The next time he lived in the United States it was in New York as he had been made first counselor at the French mission to the UN during the height of the Iraq-Iran conflict. Another posting – also pertaining to a conflict – stands out from the list of countries he worked in. For one year he was co-chairman of the Israel-Lebanon Monitoring Group formed to protect civilians in South Lebanon and Northern Israel after the Grapes of Wrath Israeli military operation.
It was a delicate and challenging mission […] Each time there was an incident which prompted a complaint being lodged by one of the parties, we met in South Lebanon and had extremely complicated negotiations – lasting usually the whole day and the following night until dawn – led by my American counterpart and myself, to establish responsibilities and try to avoid escalation of the fighting. […] it was one of the rare situations in which as diplomats we could feel we were making a difference and contributed to saving lives.
While Jean-Michel Gaussot chides himself for having been “too busy and too often far away from my country to involve myself in activities linked to my father’s fate” before his retirement, it is easy to see that as a diplomat he was guided by a vision of freedom for all, a vision shared by his own father as Jean-Michel Gaussot has himself expressed.
A true diplomat, on and off the stage
Aside from freedom another value held high by the members of the Résistance has been fraternity. During Jean-Michel Gaussot’s visit to the Neuengamme Concentration Camp Memorial in May 2014 he underlined that this solidarity could not only serve as a bond between the descendants of former concentration camp prisoners, but could be extended to also include the relatives of Nazi perpetrators.

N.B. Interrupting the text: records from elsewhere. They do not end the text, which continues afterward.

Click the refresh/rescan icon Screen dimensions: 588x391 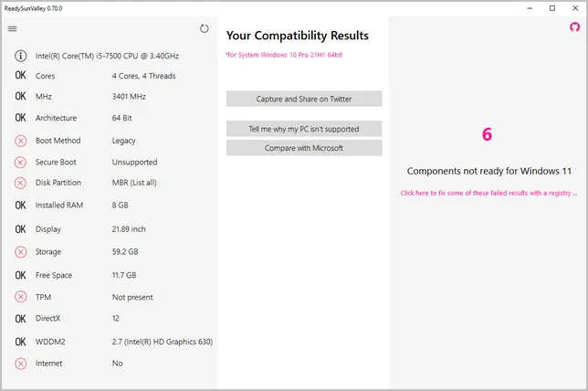pos(205,28)
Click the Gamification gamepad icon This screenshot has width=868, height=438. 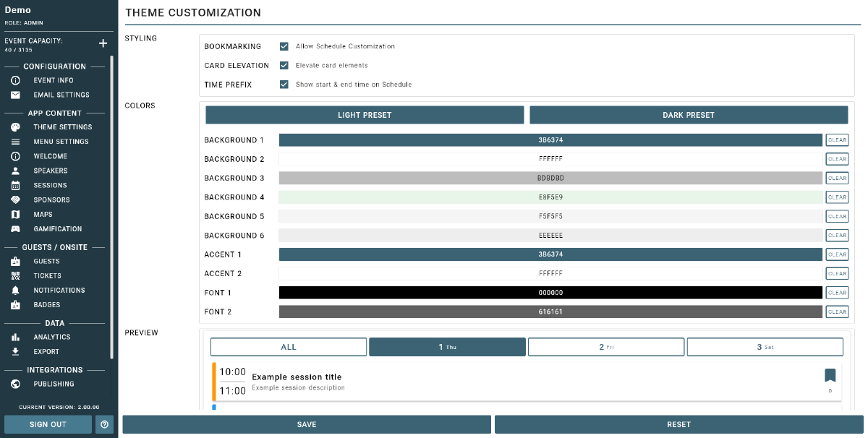coord(15,229)
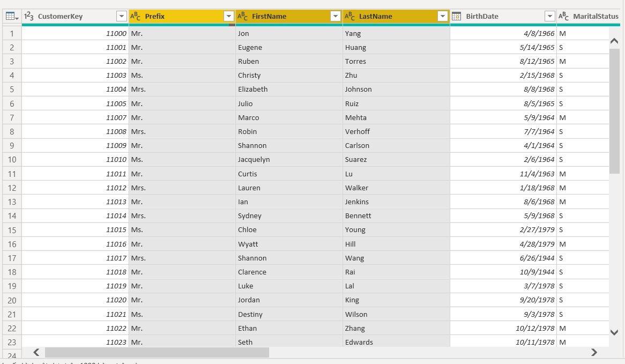The image size is (625, 364).
Task: Click the horizontal scrollbar thumb
Action: pos(157,352)
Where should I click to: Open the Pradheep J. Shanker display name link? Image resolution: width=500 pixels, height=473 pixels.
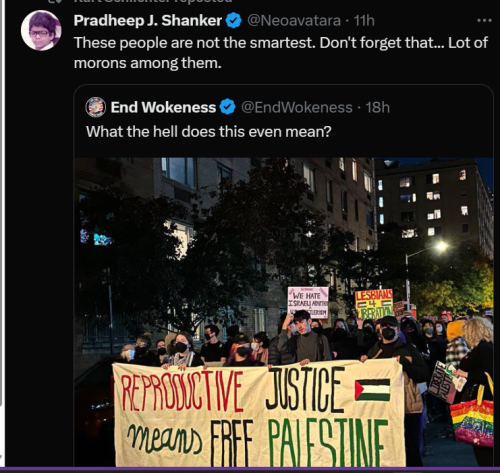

His conciliatory demeanor during the multi-generational meeting that the Memorial had organized to bring together survivors, relatives of former prisoners as well as German students and interested individuals to discuss the future of remembrance made him the ideal drafter of a declaration by all the participants. It was presented publicly during the commemorative service held on May 4, 2014 on the occasion of the 69th anniversary of the end of the war and the liberation of the camps.
Without Jean-Michel Gaussot the following vision from this declaration would not have been possible:
The children of perpetrators and the children of concentration camp prisoners, especially those whose fathers and mothers did not survive, share a pain. This shall not separate them, but, to the contrary, help them become closer. They each have to cope with the past for which they are not responsible. They can and should collaborate so that the crimes committed or experienced by their parents will not be repeated.